The videos are not subtitled, Nolan said.
"Kids pick up," she said.
"They'll pick up the language that's on the video."
Nolan is a lifelong speaker of Anishinaabemowin who has spent decades revitalizing the language.
She has developed an immersion program and a language learning app, teaches the language and consults with First Nations about developing their own language training programs.
Her latest project, she said, was inspired by her work in daycare in Garden River, where she noticed staff would keep children indoors on rainy or overly hot days and keep them occupied by showing them cartoons.
She met a teacher at an event on Walpole Island who had a number of English animations on his website, and she recruited him to help make her vision a reality, she explained.

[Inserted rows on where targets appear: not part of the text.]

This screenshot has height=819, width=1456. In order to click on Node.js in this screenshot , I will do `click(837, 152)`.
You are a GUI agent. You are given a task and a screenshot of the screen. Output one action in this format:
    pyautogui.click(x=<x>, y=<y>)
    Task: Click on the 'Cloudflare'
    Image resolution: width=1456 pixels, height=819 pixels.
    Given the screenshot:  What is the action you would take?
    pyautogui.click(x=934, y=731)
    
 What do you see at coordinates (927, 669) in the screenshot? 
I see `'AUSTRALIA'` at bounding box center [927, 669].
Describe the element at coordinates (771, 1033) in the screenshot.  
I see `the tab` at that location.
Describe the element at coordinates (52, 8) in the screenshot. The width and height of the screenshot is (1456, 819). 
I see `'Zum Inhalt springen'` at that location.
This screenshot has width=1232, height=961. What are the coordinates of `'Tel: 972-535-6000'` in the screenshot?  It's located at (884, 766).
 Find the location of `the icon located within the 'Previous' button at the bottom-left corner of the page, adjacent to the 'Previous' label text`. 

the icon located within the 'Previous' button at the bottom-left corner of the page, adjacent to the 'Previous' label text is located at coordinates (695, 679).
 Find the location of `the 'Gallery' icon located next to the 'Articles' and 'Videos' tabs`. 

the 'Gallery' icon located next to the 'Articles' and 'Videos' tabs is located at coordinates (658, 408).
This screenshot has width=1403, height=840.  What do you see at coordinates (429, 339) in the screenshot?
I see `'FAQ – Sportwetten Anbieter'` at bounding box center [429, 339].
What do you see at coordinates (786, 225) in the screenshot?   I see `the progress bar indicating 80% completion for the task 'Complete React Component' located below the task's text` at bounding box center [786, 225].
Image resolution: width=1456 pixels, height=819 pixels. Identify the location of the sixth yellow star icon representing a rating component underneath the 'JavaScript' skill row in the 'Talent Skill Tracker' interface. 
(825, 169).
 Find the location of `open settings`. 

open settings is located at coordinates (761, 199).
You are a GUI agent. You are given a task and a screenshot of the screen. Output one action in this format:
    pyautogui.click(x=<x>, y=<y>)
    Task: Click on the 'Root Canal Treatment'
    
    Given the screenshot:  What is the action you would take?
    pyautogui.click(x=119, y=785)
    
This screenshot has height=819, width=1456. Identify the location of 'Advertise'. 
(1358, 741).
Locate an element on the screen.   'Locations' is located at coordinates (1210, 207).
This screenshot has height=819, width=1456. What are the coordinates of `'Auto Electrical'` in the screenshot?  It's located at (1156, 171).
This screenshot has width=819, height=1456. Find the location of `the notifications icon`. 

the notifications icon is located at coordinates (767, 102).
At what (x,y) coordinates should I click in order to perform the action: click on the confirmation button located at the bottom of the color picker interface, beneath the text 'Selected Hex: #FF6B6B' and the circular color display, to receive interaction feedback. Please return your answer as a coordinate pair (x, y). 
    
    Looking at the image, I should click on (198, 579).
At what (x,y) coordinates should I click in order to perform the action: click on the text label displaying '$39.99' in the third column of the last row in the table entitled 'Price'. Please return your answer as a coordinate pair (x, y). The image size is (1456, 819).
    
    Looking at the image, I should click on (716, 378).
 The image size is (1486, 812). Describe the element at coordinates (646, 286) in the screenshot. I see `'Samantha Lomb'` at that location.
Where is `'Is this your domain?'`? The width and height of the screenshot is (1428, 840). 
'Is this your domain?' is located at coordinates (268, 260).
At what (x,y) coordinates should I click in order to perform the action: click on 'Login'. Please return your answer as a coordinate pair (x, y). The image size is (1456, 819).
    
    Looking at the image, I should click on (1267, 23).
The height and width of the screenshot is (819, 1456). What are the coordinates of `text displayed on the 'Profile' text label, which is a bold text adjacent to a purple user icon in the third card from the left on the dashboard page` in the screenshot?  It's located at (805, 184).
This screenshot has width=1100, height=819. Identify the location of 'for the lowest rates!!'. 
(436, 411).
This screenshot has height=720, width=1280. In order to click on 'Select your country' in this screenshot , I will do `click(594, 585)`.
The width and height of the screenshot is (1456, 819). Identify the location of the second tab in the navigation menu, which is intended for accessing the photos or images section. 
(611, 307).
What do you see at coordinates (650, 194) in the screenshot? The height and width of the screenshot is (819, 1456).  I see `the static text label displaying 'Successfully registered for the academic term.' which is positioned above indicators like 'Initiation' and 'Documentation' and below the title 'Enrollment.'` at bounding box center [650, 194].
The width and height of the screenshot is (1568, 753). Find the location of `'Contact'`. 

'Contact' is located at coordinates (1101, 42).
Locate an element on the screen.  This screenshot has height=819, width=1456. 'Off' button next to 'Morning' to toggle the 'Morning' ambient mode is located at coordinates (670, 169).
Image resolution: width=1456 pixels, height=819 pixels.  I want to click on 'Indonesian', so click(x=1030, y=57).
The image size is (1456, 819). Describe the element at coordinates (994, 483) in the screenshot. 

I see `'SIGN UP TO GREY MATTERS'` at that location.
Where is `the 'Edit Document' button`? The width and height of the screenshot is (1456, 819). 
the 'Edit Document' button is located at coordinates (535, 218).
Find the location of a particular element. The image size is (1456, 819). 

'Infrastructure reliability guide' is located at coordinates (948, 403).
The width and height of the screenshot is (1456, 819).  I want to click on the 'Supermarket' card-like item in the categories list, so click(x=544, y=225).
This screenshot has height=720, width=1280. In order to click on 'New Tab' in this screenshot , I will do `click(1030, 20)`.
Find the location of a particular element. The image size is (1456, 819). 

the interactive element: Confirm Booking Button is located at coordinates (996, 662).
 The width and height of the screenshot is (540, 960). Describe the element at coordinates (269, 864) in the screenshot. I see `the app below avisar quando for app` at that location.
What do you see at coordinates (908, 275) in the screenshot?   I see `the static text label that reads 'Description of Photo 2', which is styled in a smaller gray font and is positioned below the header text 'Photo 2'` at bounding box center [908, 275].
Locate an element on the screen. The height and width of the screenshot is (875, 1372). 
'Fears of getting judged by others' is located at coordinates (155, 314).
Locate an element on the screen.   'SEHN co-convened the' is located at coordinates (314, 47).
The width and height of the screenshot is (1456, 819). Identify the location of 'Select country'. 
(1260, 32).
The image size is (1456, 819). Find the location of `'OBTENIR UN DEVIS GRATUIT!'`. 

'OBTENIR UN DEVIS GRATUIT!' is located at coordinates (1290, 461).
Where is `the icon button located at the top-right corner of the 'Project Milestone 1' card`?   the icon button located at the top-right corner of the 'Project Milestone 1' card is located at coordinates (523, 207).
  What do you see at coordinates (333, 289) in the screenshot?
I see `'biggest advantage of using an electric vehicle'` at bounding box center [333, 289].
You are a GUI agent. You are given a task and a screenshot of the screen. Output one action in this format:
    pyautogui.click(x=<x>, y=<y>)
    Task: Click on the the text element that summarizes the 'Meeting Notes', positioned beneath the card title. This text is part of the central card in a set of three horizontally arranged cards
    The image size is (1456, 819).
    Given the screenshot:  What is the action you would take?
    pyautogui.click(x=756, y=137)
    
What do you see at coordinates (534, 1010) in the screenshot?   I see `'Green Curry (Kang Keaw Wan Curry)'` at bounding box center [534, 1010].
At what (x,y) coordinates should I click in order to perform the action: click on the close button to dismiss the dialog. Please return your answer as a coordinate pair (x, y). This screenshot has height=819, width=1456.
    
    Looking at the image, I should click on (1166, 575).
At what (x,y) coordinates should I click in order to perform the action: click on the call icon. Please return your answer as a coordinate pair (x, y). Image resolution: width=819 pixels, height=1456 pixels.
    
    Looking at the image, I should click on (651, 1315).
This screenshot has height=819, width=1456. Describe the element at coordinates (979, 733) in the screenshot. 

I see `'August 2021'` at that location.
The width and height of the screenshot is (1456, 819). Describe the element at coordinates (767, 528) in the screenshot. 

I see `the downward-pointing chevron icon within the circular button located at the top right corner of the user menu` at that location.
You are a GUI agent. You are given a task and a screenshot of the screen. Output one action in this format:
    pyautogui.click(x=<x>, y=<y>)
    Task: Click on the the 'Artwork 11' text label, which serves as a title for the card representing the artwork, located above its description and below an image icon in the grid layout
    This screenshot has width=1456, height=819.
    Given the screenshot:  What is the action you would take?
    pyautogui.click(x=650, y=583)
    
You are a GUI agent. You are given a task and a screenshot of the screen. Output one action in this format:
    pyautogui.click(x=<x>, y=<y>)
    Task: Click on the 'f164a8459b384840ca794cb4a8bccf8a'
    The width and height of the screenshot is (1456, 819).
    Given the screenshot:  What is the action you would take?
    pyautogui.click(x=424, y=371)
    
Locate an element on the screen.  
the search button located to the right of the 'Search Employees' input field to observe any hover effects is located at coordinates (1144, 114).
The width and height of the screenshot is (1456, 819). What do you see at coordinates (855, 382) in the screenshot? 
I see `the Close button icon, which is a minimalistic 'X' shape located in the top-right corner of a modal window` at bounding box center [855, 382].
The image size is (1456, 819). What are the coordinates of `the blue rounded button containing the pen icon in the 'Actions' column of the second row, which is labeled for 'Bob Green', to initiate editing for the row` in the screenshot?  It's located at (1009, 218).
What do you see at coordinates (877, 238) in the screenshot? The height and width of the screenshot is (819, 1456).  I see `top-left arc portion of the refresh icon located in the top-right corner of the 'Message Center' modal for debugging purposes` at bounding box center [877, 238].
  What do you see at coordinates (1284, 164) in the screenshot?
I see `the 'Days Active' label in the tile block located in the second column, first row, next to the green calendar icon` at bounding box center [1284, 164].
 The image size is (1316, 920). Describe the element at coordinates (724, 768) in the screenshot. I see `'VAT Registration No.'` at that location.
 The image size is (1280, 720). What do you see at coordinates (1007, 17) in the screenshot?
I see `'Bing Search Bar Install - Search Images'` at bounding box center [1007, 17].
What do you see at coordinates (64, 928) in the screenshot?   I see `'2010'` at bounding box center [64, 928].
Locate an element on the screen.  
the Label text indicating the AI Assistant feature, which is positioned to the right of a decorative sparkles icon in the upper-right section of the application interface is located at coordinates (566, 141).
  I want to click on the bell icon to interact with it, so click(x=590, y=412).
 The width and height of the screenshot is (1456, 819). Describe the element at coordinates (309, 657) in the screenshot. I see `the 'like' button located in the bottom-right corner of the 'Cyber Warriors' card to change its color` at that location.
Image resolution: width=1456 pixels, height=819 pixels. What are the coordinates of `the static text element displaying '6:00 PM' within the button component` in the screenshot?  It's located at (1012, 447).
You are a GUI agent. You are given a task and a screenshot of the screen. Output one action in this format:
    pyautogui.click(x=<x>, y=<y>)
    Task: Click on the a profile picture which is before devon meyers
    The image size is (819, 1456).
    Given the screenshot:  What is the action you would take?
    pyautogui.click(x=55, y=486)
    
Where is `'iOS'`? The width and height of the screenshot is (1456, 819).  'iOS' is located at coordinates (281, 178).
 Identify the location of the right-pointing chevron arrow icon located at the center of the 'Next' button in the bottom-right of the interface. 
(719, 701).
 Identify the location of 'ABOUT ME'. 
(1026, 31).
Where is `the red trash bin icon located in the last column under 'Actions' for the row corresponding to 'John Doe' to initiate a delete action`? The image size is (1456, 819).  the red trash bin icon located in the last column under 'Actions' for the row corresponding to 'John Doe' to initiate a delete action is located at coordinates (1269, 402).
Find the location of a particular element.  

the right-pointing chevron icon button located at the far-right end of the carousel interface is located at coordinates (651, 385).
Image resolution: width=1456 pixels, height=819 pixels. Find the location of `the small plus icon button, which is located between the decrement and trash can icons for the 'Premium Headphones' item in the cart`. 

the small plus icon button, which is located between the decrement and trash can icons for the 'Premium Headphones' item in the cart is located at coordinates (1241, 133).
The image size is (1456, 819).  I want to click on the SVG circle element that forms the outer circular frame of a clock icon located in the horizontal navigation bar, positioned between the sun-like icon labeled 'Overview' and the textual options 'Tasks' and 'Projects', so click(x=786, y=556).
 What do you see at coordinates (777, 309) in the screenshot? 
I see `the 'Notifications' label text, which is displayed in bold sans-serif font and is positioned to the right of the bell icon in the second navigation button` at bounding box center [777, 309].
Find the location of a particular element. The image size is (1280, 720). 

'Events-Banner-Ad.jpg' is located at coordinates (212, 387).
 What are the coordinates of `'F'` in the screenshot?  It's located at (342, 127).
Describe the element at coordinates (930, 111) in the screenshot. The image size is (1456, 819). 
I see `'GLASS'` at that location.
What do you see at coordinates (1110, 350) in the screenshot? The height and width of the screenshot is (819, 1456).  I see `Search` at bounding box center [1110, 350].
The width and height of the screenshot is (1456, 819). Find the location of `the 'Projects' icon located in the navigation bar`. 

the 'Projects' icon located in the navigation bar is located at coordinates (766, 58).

Now children have somewhere they can go online to learn their language in a way that's designed for kids, she said.
"We are losing our fluent speakers on a daily basis," Nolan said.
"They're dying, OK?. And I'm not going to live forever, and I do a lot of work with language. So I may as well do these videos and the videos will live on."
A lot of communities no longer have language speakers and they are longing for their language, she added.
Until now, there were no videos in the Ojibway language for elementary schools or daycares.
"So this is perfect for that," she said, "for First Nations daycares that don't have access to speakers."